§ Page:
[Begin]
We ran it with 2.4, so yes. git-split does require at least 2.4,
though, because it uses set(), str.rsplit(), and subprocess, none of
which existed in 2.3.
>> def walk(commits, new_commits, commit_hash, project):
>> commit = commits[commit_hash]
>> if not(commit.has_key("new_hash")):
>> tree = get_subtree(commit["tree"], project)
>> commit["new_tree"] = tree
>> if not tree:
>> raise Exception("Did not find project in tree for commit " + commit_hash)
>> new_parents = list(set([walk(commits, new_commits, parent, project)
>> for parent in commit["parents"]]))
>>
>> new_hash = None
>> if len(new_parents) == 1:
>> new_hash = new_parents[0]
>> elif len(new_parents) == 2: # Check for unnecessary merge
>> if is_ancestor(new_commits, new_parents[0], new_parents[1]):
>> new_hash = new_parents[0]
>> elif is_ancestor(new_commits, new_parents[1], new_parents[0]):
>> new_hash = new_parents[1]
>> if new_hash and new_commits[new_hash]["new_tree"] != tree:
>> new_hash = None
>
> This is a real gem. I really like reading well-written Python
> programs.
Thanks. We had some fun writing this; git's elegant repository
structure made it a joy to work with.
> I wonder if using "git-log --full-history -- $project" to let
> the core side omit commits that do not change the $project (but
> still give you all merged branches) would have made your job any
> easier?
I don't think it would. We still need to know what commit to use as the
parent of any given commit, so we don't want commits in the log output
with parents that don't exist in the log output. And rewriting parents
in git-log based on which revisions change the specified subdirectory
seems like a bad idea.
> You are handling grafts by hand because --pretty=raw is special
> in that it displays the real parents (although traversal does
> use grafts). Maybe it would have helped if we had a --pretty
> format that is similar to raw but rewrites the parents?
Yes, that would help. We could then avoid dealing with grafts manually.
How would you feel about including git-split in the GIT tree? We could
certainly write up the necessary documentation for it.
- Josh Triplett
[-- Attachment #2: OpenPGP digital signature --]
[-- Type: application/pgp-signature, Size: 252 bytes --]
^ permalink raw reply [flat|nested] 19+ messages in thread
* Re: [RFC] git-split: Split the history of a git repository by subdirectories and ranges
2006-10-23 10:17 ` Josh Triplett
@ 2006-10-23 15:52 ` Linus Torvalds
2006-10-23 19:27 ` Josh Triplett
0 siblings, 1 reply; 19+ messages in thread
From: Linus Torvalds @ 2006-10-23 15:52 UTC (permalink / raw)
To: Josh Triplett; +Cc: Junio C Hamano, git
On Mon, 23 Oct 2006, Josh Triplett wrote:
>
> > I wonder if using "git-log --full-history -- $project" to let the core
> > side omit commits that do not change the $project (but still give you
> > all merged branches) would have made your job any easier?
[End]
§ Record list:
[Begin]
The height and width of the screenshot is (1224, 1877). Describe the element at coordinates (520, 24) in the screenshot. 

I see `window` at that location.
[End]
[Begin]
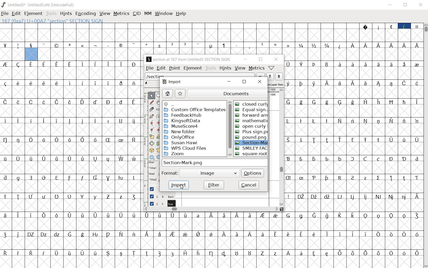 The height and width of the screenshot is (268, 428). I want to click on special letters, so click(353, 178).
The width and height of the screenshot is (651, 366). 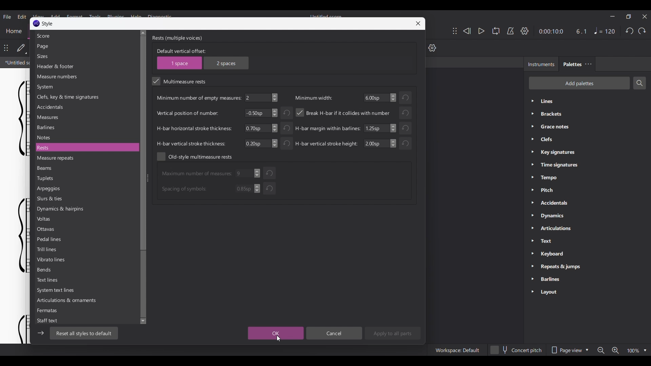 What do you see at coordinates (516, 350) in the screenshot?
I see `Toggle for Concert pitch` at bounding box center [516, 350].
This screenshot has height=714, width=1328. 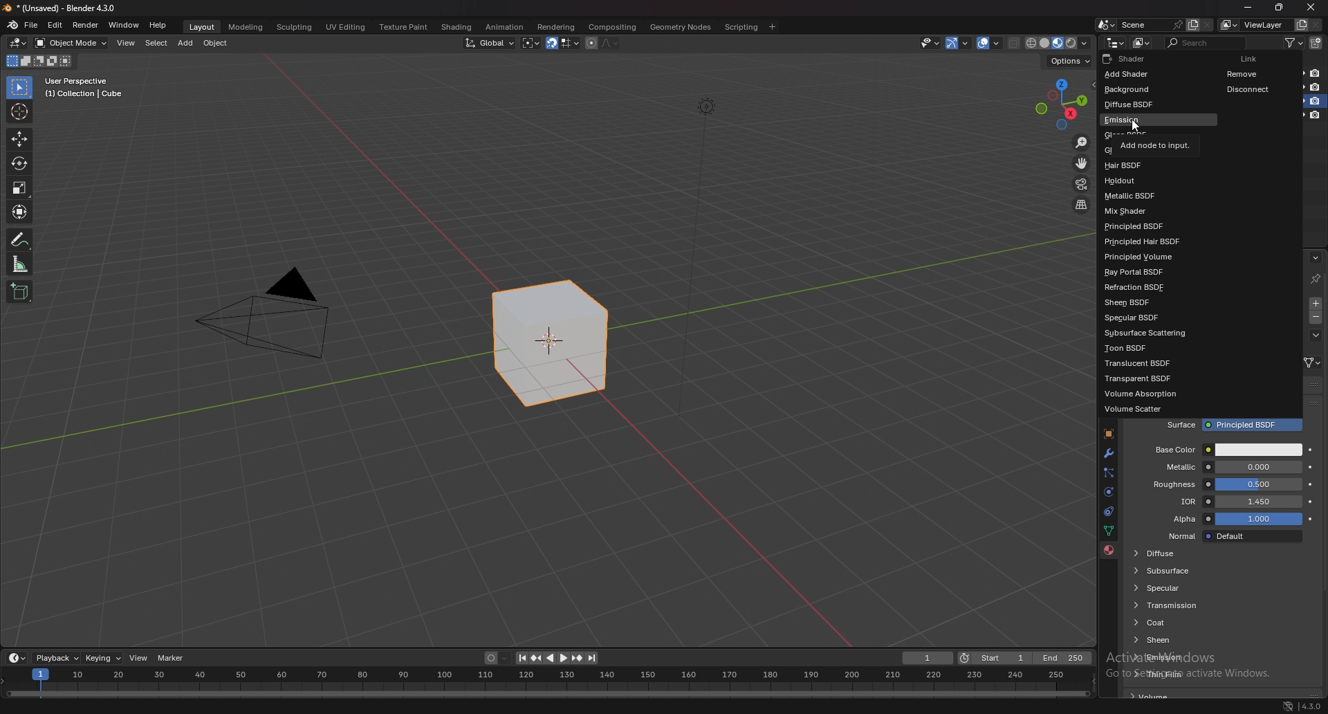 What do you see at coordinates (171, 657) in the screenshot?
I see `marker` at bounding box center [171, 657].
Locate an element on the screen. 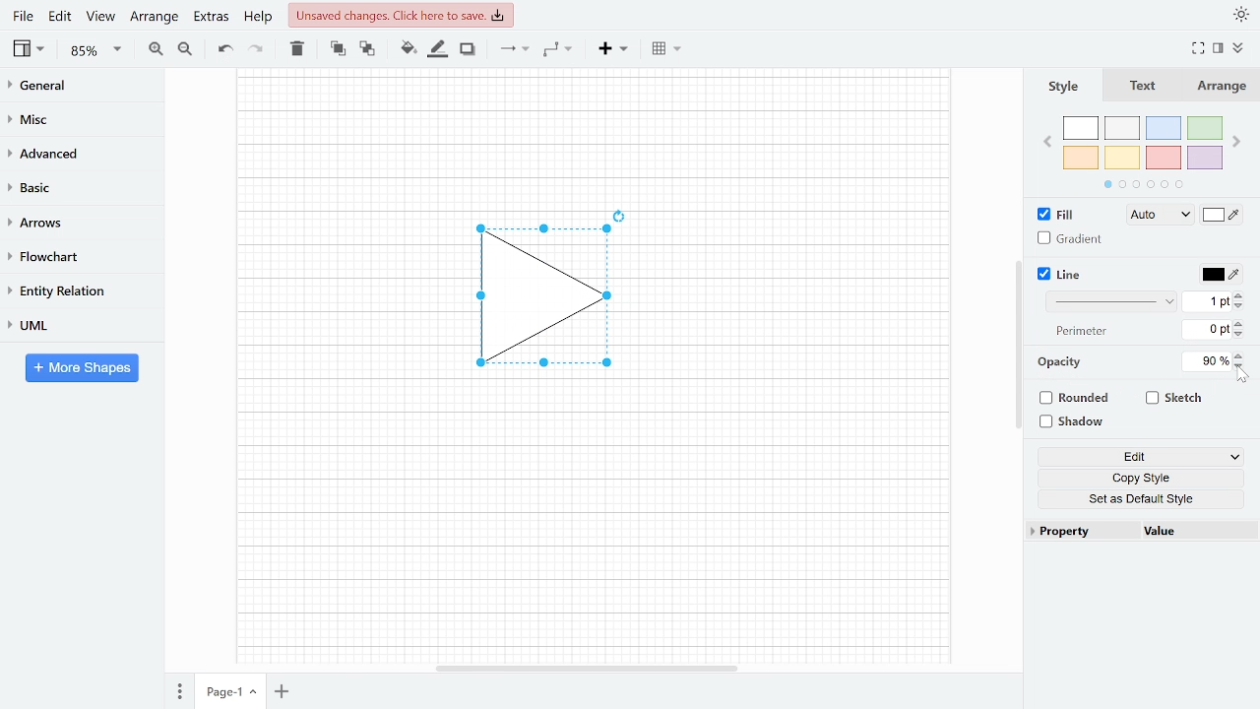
[End]
[Begin]
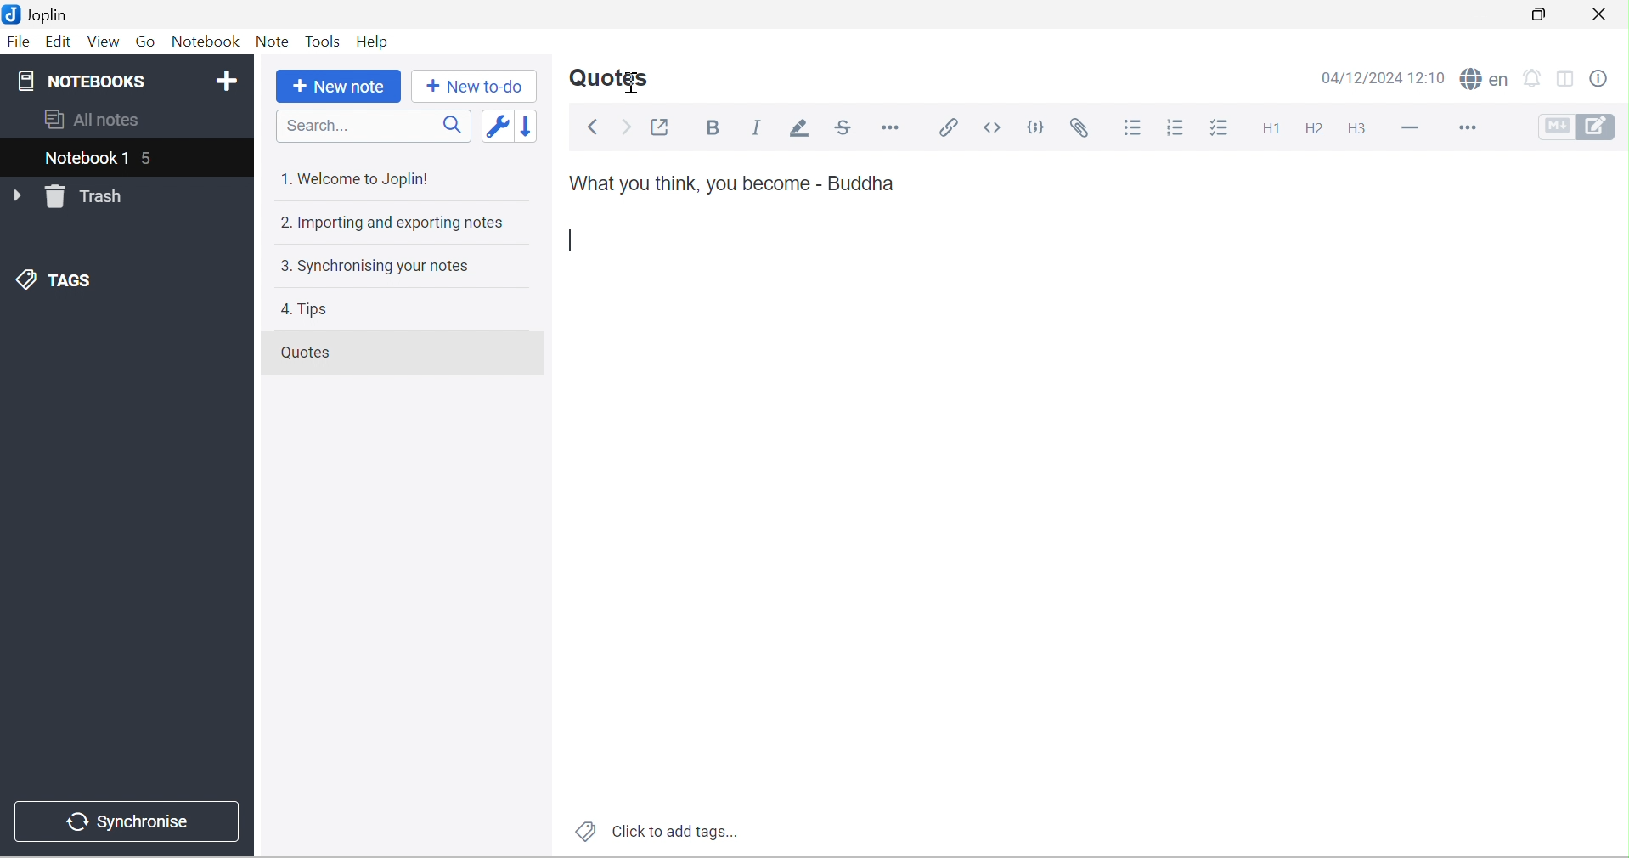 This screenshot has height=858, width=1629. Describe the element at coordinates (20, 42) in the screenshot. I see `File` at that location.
[End]
§ What needs to be done:
According to the git-split thread, which Python features that did not exist in version 2.3 does git-split use?

§ Worked answer:
It uses set(), str.rsplit(), and subprocess.